Postgresql 11.16 equal comparison on varchar with two space characters not working anymore - postgresql

We're experiencing a weird behavior on our select statements since we've updated from postgres 11.12 to 11.16.
We are selecting rows using a WHERE condition on a pretty simple Varchar column. The value that were looking for in the condition does contain two consecutive SPACE characters, something like this: WORD1 WORD2.
Our query for finding the necessary data looks like this:
SELECT * FROM table WHERE name = 'WORD1 WORD2';
While this query used to be working fine (and still does on our older test systems), right now it does not find the given entry in our productive environment. What seems to be working though is really wild:
-- LIKE with % after word working
SELECT * FROM table WHERE name LIKE 'WORD1 WORD2%';
-- LIKE with % before word working
SELECT * FROM table WHERE name LIKE '%WORD1 WORD2';
-- ILIKE without % working
SELECT * FROM table WHERE name ILIKE 'WORD1 WORD2';
-- IS NOT DISTINCT FROM working
SELECT * FROM table WHERE name IS NOT DISTINCT FROM 'WORD1 WORD2';
-- standard equals (=) NOT working
SELECT * FROM table WHERE name = 'WORD1 WORD2';
We double checked white space characters before and after the visible string, even updated the value with plain text again to make sure no strange non visible stuff is found in the value.

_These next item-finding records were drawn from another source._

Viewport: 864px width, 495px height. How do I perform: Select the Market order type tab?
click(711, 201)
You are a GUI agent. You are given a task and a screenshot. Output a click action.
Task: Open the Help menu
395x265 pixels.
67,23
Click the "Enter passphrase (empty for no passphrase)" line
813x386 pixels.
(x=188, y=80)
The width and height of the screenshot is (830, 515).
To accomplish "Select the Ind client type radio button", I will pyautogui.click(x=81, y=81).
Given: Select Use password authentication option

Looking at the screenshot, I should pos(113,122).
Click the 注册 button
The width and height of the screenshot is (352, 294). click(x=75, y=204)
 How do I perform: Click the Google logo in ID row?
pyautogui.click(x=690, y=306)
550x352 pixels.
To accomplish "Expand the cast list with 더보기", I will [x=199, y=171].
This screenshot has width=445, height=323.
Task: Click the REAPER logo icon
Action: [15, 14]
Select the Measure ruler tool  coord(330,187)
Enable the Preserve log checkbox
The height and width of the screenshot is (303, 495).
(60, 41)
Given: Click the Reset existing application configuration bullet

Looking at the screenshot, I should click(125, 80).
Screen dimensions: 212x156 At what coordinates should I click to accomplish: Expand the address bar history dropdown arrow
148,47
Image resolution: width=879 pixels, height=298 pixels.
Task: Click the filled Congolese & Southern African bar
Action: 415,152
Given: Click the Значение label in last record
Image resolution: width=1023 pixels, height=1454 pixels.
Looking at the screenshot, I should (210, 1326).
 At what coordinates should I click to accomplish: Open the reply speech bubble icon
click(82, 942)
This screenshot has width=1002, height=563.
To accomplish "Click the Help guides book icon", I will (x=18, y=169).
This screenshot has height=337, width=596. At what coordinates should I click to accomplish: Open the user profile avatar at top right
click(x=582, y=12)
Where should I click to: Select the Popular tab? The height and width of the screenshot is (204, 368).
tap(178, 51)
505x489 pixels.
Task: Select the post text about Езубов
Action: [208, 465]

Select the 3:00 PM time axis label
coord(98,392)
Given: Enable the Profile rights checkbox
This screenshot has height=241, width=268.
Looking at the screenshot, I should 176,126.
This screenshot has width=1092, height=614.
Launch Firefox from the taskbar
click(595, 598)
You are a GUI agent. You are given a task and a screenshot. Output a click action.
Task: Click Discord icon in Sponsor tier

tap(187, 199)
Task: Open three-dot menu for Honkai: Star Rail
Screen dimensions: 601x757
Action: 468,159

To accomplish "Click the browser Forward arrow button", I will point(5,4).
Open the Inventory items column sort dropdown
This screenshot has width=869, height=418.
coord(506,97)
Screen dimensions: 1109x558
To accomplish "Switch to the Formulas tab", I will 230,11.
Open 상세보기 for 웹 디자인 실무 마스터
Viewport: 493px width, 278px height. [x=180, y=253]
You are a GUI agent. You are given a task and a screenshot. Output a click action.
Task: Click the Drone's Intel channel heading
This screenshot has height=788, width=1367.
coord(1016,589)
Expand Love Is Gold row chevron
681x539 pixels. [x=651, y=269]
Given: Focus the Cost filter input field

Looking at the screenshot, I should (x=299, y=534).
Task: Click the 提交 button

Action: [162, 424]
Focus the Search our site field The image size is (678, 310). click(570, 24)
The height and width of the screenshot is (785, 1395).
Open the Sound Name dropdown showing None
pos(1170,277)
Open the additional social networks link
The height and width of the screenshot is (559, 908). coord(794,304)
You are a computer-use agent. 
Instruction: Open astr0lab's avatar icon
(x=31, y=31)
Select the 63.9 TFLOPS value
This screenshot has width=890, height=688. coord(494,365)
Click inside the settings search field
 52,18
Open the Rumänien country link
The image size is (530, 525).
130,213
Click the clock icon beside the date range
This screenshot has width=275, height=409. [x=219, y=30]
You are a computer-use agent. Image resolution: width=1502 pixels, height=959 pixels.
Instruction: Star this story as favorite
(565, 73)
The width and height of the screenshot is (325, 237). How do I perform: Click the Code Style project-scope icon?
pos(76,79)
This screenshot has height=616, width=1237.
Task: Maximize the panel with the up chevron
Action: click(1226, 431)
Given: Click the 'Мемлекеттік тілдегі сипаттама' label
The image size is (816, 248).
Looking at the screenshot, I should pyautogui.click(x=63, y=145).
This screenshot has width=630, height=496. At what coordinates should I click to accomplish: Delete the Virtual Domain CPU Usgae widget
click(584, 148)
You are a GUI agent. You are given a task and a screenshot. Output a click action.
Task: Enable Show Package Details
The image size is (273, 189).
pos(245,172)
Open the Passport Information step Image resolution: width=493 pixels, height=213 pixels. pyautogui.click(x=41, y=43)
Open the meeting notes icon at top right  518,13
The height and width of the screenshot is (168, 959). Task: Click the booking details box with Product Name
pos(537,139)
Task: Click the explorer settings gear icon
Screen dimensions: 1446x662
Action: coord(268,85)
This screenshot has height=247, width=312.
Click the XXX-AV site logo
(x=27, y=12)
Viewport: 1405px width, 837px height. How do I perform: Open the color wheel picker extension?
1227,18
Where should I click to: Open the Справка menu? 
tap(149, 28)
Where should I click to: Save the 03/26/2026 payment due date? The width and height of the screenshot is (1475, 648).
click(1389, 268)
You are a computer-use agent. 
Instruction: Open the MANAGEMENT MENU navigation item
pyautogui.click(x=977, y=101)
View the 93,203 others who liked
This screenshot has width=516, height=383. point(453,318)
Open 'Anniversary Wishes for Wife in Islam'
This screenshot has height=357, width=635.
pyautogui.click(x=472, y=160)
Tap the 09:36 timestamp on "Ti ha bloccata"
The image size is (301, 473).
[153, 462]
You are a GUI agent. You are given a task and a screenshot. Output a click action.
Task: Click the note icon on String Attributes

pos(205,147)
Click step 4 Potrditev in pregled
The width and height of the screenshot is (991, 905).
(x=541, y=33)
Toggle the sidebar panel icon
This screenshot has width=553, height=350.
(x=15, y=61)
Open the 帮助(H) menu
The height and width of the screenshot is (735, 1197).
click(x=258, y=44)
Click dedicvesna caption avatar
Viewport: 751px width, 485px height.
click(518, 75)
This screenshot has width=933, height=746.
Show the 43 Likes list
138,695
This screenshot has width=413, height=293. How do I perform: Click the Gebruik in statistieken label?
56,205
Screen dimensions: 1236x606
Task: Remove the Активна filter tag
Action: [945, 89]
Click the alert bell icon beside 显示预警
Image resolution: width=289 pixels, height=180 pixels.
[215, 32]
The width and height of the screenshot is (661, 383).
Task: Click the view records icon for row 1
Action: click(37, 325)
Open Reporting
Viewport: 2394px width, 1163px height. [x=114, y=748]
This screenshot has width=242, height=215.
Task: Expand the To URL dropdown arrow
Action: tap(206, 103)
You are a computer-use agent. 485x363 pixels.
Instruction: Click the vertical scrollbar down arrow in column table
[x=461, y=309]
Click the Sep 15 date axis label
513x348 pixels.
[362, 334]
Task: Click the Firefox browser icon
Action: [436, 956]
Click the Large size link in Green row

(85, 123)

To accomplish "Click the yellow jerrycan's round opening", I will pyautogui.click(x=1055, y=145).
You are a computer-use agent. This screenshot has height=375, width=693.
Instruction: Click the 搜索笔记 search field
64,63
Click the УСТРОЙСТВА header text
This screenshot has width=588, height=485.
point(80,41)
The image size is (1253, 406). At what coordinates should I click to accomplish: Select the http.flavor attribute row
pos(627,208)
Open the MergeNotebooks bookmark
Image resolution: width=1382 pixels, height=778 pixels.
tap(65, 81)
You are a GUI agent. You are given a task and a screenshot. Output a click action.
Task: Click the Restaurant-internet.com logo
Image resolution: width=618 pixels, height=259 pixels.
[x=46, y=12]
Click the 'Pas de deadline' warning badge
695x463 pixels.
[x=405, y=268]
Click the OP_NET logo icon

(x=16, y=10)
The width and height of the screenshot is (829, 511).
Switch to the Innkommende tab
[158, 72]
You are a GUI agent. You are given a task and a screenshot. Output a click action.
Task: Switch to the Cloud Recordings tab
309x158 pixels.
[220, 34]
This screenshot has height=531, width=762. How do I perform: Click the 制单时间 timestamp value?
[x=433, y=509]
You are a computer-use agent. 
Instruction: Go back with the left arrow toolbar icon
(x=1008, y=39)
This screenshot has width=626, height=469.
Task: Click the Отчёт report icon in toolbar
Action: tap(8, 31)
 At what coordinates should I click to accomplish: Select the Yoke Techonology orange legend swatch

Nothing worked. We also checked other entries inside of the same table with only a single space between words like WORD1 WORD2 which somehow still seems to be working, so from our perspective it seems to have something to do with equals and two white spaces in the varchar.
We are accessing the database through DB visualizer, through a Java 8 driver and through psql shell, all with the same result that equals does not seem to find the required entry.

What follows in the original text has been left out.